**Task goal:** Answer with one number: the count of lines in the listing below that hold the word "computer".
▼▼▼
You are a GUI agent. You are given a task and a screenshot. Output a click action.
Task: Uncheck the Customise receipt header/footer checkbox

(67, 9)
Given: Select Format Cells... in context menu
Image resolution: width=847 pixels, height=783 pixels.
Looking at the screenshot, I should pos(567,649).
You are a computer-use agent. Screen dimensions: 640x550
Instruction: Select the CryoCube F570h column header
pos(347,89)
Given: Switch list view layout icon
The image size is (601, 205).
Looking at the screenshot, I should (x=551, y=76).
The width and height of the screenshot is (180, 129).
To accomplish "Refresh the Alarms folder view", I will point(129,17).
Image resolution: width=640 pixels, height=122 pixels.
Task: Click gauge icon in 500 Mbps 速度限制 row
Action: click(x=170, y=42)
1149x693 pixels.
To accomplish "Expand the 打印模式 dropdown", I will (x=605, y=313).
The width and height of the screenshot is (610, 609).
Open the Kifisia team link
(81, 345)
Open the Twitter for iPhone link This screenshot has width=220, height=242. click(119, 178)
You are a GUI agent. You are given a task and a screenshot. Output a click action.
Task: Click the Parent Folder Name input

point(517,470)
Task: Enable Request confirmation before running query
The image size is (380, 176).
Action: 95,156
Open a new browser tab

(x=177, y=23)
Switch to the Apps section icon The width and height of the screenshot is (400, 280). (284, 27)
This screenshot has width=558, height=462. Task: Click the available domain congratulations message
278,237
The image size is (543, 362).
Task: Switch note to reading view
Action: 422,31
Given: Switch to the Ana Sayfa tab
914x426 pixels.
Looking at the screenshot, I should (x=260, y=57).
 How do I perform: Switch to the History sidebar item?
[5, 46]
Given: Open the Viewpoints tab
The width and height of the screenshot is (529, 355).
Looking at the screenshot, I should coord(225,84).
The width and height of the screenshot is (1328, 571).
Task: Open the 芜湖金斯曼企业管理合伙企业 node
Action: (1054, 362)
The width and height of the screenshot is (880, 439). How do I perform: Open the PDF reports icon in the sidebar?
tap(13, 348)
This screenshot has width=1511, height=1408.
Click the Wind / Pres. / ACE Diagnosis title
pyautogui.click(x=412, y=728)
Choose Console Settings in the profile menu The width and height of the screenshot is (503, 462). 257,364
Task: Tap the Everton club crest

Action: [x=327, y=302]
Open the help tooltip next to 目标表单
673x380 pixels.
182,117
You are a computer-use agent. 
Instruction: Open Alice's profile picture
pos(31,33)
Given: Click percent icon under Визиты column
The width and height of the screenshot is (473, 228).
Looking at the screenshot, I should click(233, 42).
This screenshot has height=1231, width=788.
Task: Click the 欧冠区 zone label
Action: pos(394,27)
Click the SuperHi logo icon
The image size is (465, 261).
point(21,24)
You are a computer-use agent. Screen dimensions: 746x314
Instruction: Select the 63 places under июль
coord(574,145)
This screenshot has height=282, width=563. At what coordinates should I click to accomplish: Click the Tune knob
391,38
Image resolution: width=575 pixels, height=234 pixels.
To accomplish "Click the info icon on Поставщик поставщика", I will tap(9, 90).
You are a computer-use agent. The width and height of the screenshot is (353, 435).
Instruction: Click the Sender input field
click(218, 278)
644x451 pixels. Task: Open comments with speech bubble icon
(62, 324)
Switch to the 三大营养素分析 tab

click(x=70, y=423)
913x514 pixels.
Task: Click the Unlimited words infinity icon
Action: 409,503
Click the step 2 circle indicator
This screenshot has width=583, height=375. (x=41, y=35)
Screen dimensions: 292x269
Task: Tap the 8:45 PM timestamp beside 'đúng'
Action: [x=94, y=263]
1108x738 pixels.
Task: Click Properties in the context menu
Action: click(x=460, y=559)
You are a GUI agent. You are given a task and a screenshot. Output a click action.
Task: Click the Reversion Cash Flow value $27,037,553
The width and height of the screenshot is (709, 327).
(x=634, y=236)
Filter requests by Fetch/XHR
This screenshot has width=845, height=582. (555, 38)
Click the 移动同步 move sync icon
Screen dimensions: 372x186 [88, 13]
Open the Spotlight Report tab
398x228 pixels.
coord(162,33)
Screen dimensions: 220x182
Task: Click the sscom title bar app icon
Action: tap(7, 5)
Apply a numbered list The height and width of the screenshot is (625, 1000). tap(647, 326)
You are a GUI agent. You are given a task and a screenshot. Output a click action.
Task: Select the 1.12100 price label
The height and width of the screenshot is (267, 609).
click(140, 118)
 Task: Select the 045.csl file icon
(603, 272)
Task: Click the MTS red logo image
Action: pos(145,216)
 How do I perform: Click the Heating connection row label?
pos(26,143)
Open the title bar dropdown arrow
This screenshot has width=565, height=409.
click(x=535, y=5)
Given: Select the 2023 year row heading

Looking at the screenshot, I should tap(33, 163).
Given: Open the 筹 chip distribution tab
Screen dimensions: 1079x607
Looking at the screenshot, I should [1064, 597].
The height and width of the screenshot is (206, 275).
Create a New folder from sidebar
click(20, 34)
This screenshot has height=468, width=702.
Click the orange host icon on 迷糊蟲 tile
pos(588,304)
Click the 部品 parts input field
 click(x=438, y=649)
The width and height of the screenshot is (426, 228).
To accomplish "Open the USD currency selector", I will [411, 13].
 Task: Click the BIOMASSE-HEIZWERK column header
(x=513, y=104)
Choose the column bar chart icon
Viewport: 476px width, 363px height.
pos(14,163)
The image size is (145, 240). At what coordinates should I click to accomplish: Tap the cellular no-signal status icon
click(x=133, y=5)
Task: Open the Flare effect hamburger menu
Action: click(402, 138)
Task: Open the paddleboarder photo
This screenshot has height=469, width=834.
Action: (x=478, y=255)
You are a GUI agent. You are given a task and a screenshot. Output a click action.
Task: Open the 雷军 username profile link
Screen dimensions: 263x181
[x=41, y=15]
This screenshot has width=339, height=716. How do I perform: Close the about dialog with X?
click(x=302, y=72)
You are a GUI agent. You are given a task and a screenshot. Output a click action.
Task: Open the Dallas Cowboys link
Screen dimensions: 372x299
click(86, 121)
▲▲▲
**Solution to this task:** 4